Below are the entries; count how many lines contain the word "screenshot" and reply with that number alone.

DATA TO EXAMINE >>

+ + +

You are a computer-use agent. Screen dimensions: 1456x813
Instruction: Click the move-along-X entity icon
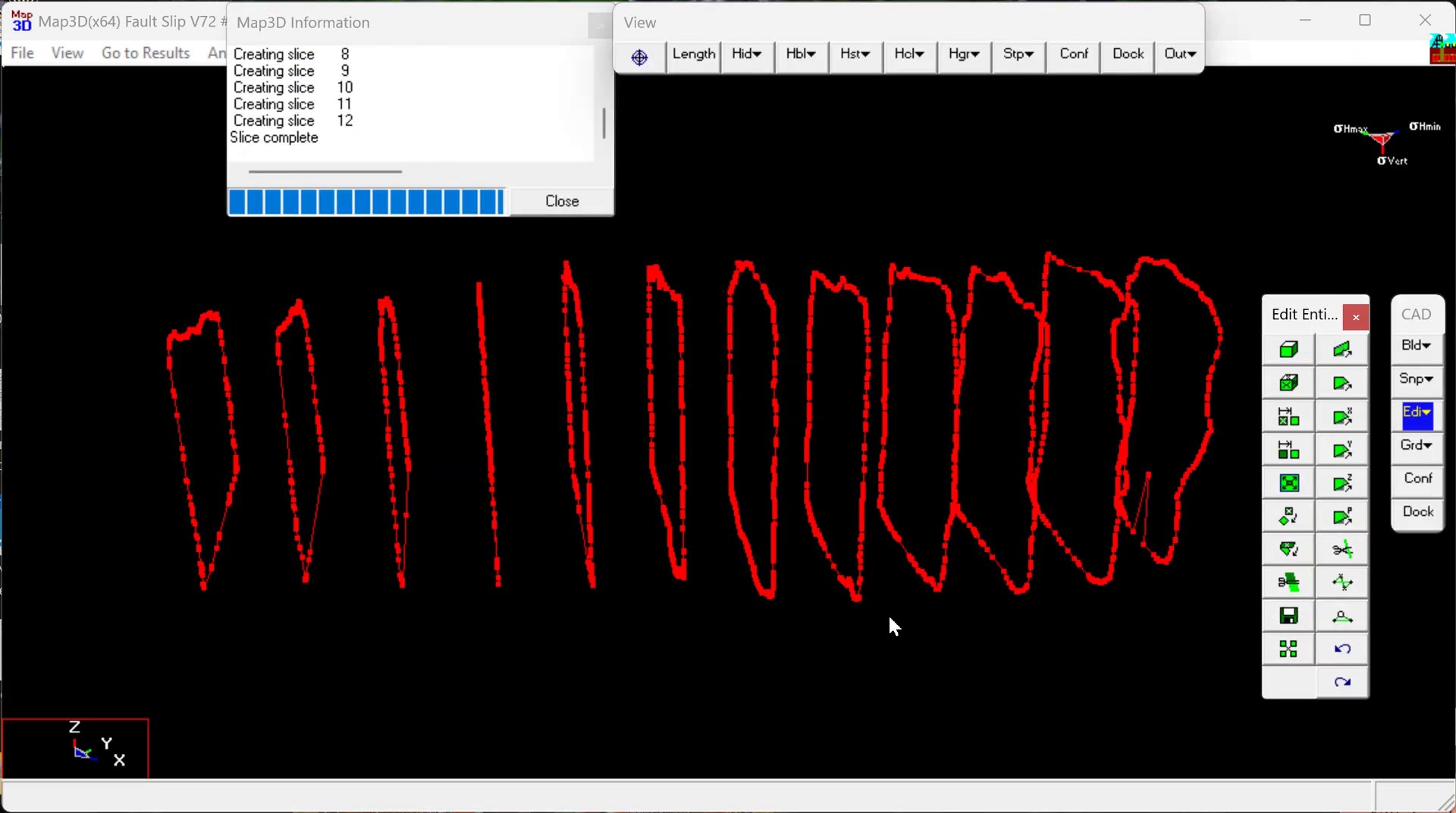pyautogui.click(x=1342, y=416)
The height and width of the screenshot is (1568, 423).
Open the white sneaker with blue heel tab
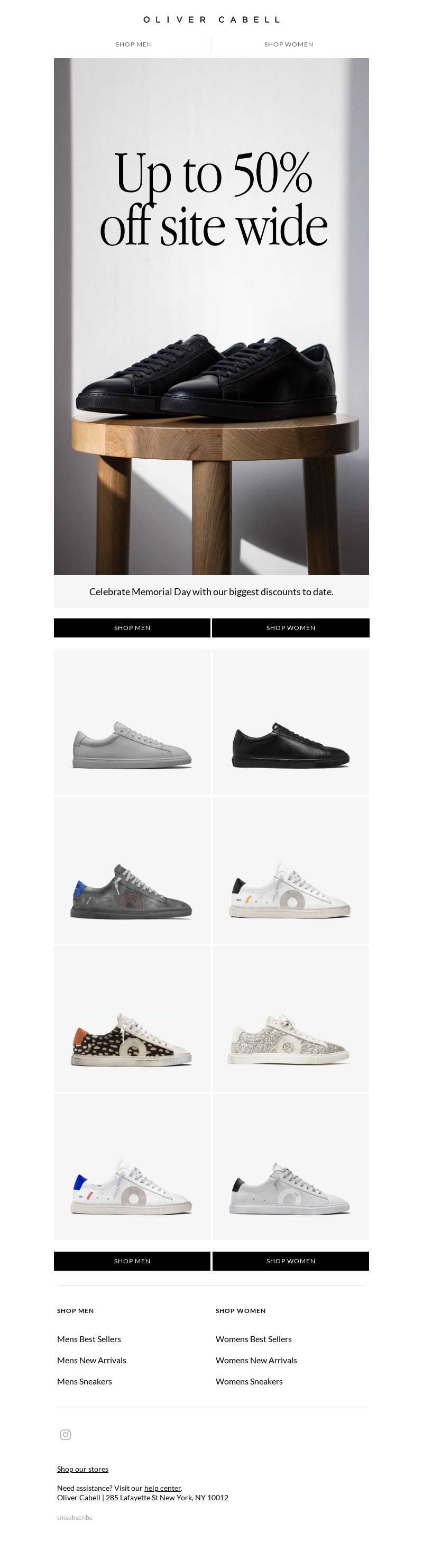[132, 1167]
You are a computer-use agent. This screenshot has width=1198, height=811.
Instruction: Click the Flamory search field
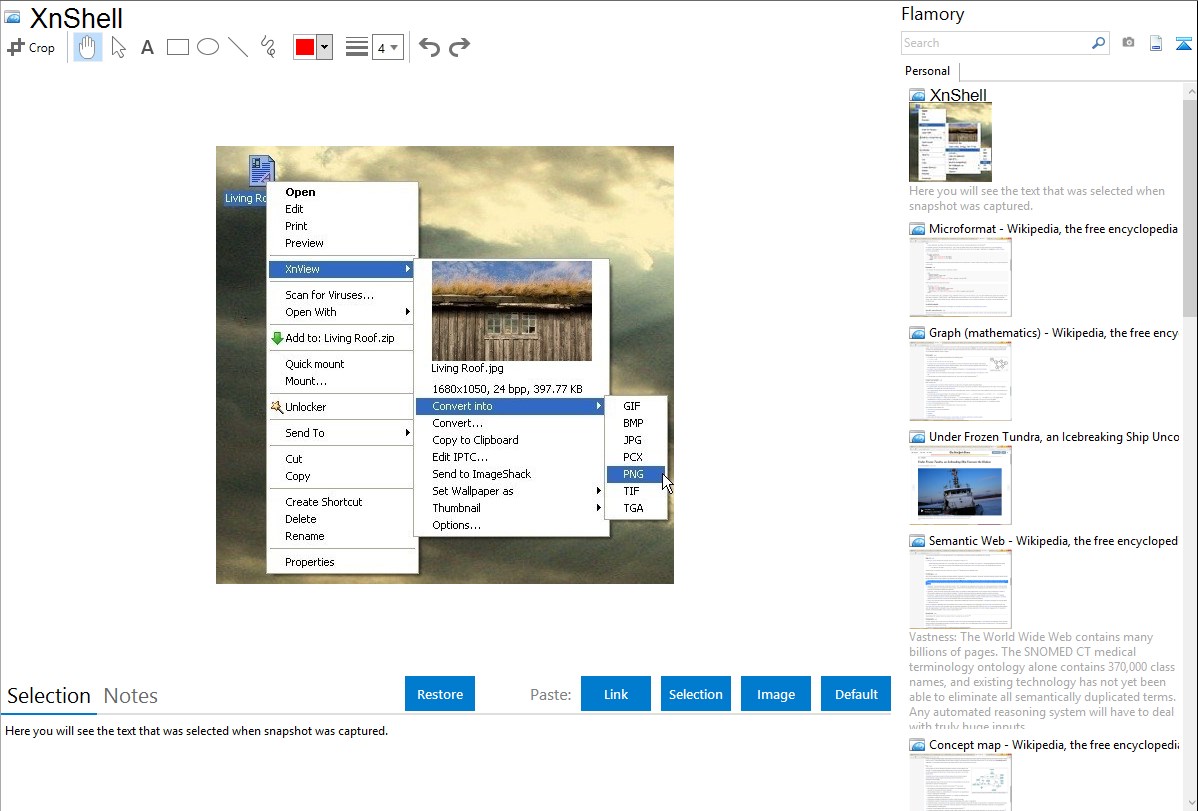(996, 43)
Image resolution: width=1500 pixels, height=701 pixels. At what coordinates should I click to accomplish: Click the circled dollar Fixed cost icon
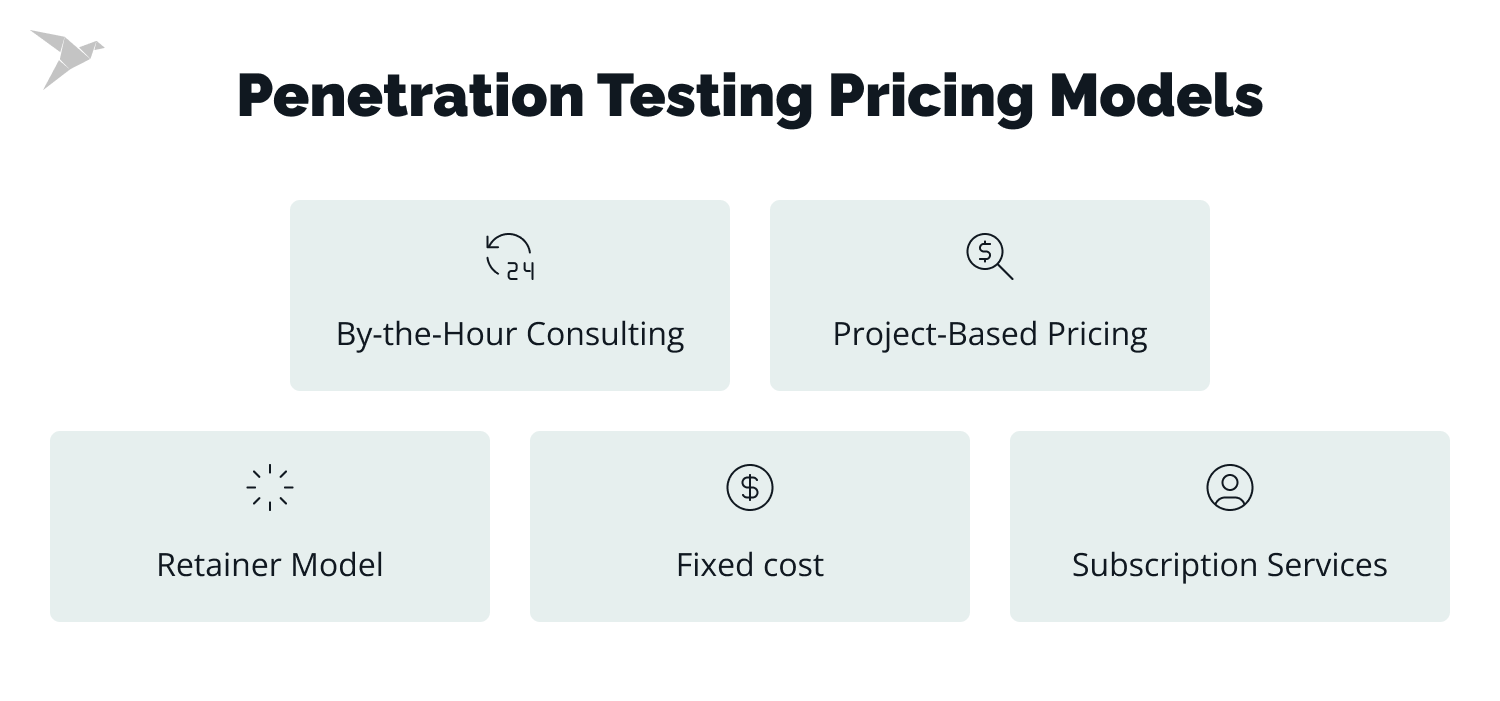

+ + +

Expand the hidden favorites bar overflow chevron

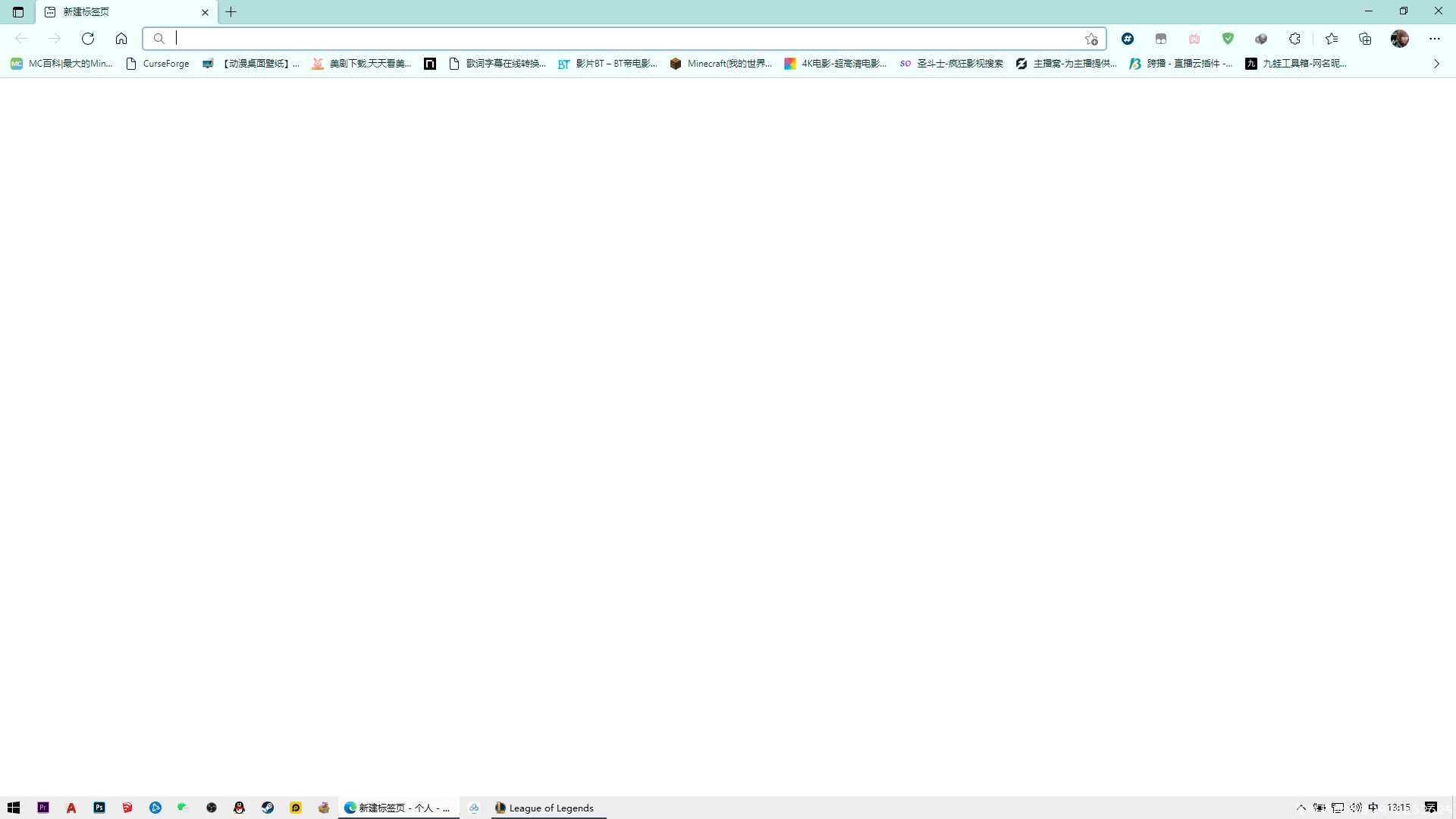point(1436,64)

+ + +

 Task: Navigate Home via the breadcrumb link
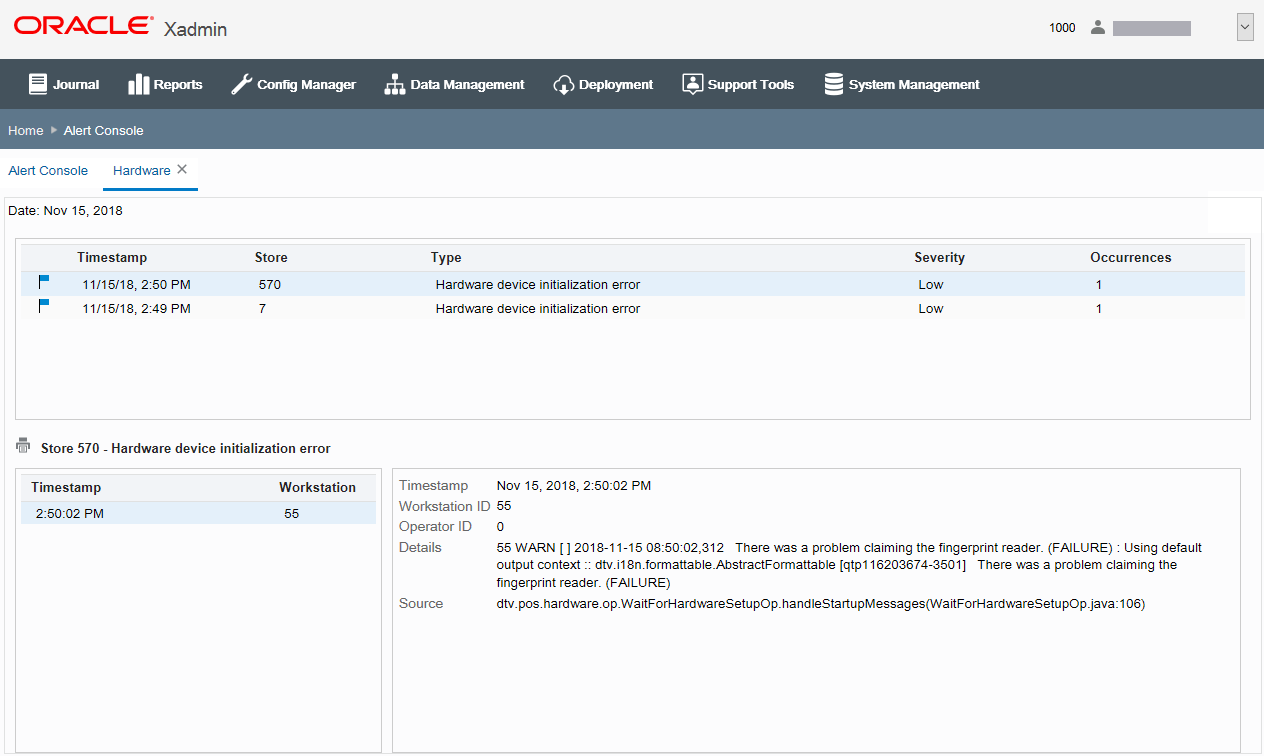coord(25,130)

+ + +

OUTPUT FOR THIS TASK >> 2